Who was the subject of advertisements in colonial American newspapers 250 years ago today?
“Will be SOLD, by PUBLIC VENDUE … in Baltimore Town, Maryland.”
On January 24, 1771, Jacob Giles and W. Young placed an advertisement about an upcoming “PUBLIC VENDUE” or auction of several enslaved men, women, and children. The sale was scheduled for March 6 “in Baltimore Town, Maryland.” That advertisement appeared in the Maryland Gazette, published in Annapolis. Simultaneously, the same advertisement ran in the Pennsylvania Journal, published in Philadelphia. That Giles and Young advertised in two newspapers published in different cities demonstrates an important aspect of the circulation of newspapers prior to the American Revolution. They tended to serve entire colonies or regions rather than just the cities or towns of publication and their hinterlands.
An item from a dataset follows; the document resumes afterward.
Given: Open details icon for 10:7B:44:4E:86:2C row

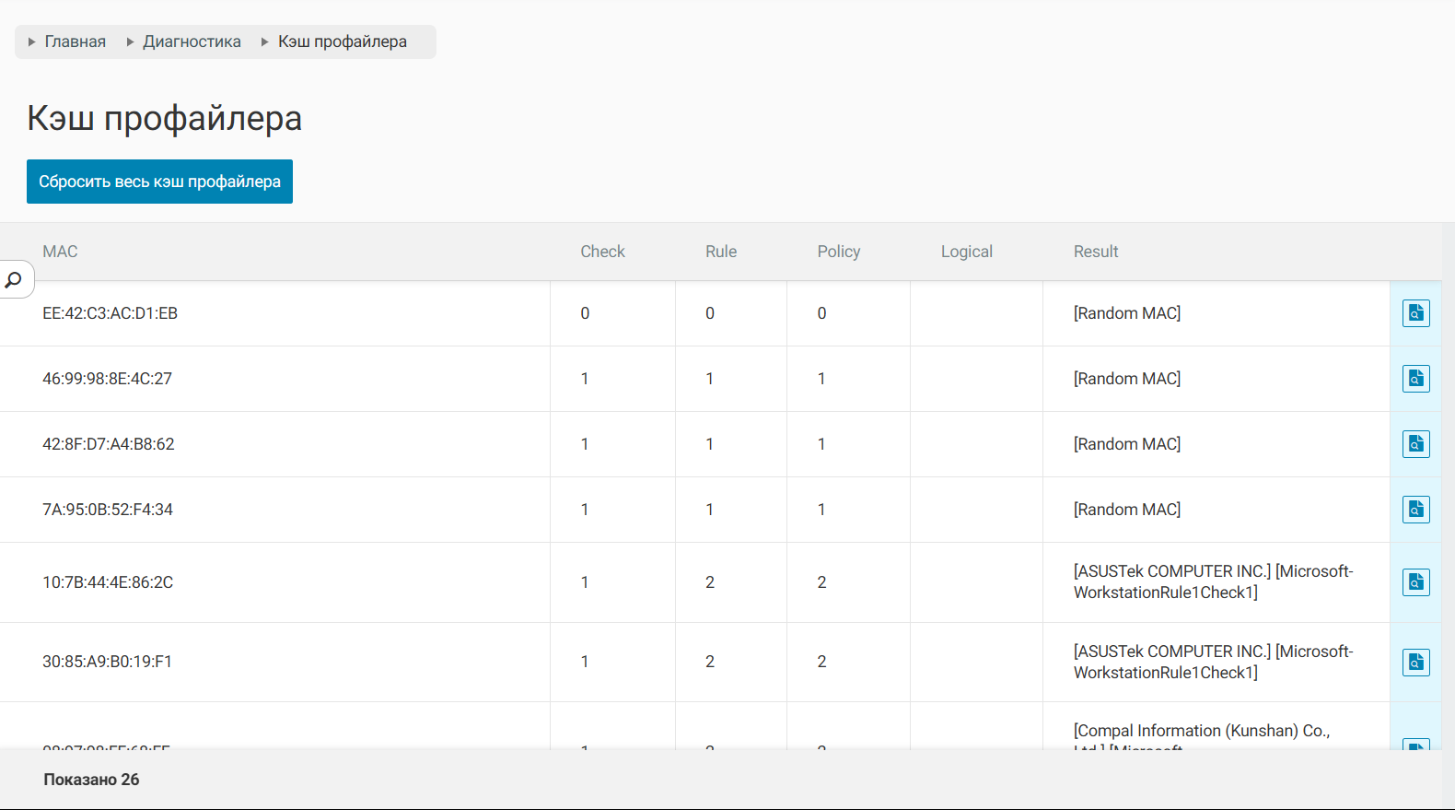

In order to run newspaper advertisements, Giles and Young had to look to Annapolis and Philadelphia, the nearest places where printers published newspapers. Baltimore did not have a newspaper printed locally in 1771. William Goddard commenced publication of the Maryland Journal in Baltimore on August 20, 1773, but until then residents of that port on the Chesapeake relied on newspapers published in Annapolis, Philadelphia, and Williamsburg, Virginia, for their news and advertising. Giles and Young certainly welcomed prospective bidders from other places to their auction, but their advertisement was not intended solely for faraway readers who might not see any broadsides or handbills that may have been posted or distributed in Baltimore. Giles and Young anticipated that prospective bidders in Baltimore and its environs would see their notice in the Maryland Gazette and the Pennsylvania Journal.
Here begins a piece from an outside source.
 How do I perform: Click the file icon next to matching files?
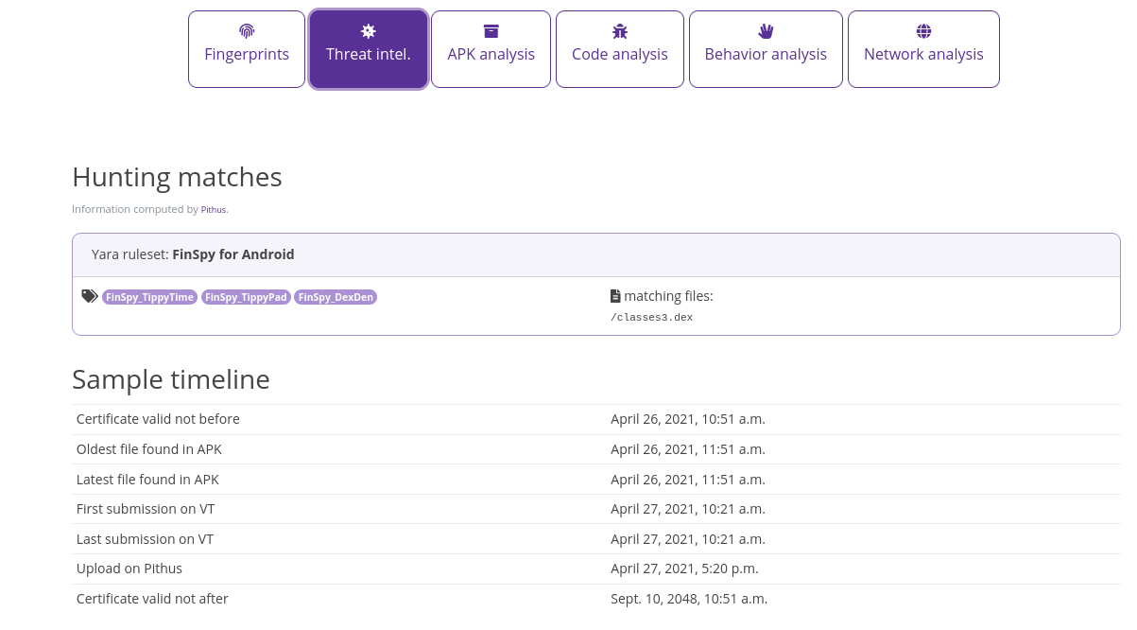pos(615,296)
At the beginning of 1771, there were only twenty-seven newspapers published throughout the thirteen colonies that eventually became the United States. No newspapers were published in Delaware or New Jersey. Of the remaining eleven colonies, newspapers emanated from only one city or town in seven of them, though some of the major ports had multiple newspapers. The Georgia Gazette (Savannah), the Maryland Gazette, and the New-Hampshire Gazette(Portsmouth) were the only newspapers published in those colonies. Three newspapers were published in New-York City, four in Philadelphia (including one in German), three in Charleston, South Carolina, and two in Williamsburg. In each case, those newspapers served readers far beyond those cities. Rhode Island had two newspapers, one in Newport and the other in Providence. North Carolina also had two, one in New Bern and the other in Wilmington. Massachusetts had the greatest number of newspapers, six in total, with five published in Boston and one in Salem. Only Connecticut had newspapers published in three towns, the Connecticut Courant in Hartford, the Connecticut Journal in New Haven, and the Connecticut Gazette in New London. That they all bore the name of the colony rather than the town testifies to their dissemination to other places in Connecticut as well as portions of Massachusetts, New York, and Rhode Island.
When Giles and Young sought to advertise an auction of enslaved people in Baltimore, necessity prompted them to insert notices in newspapers published in Annapolis and Philadelphia. Those newspapers served extensive regions, making them the local newspapers for readers in Baltimore, especially in the absence of any newspaper published in that town.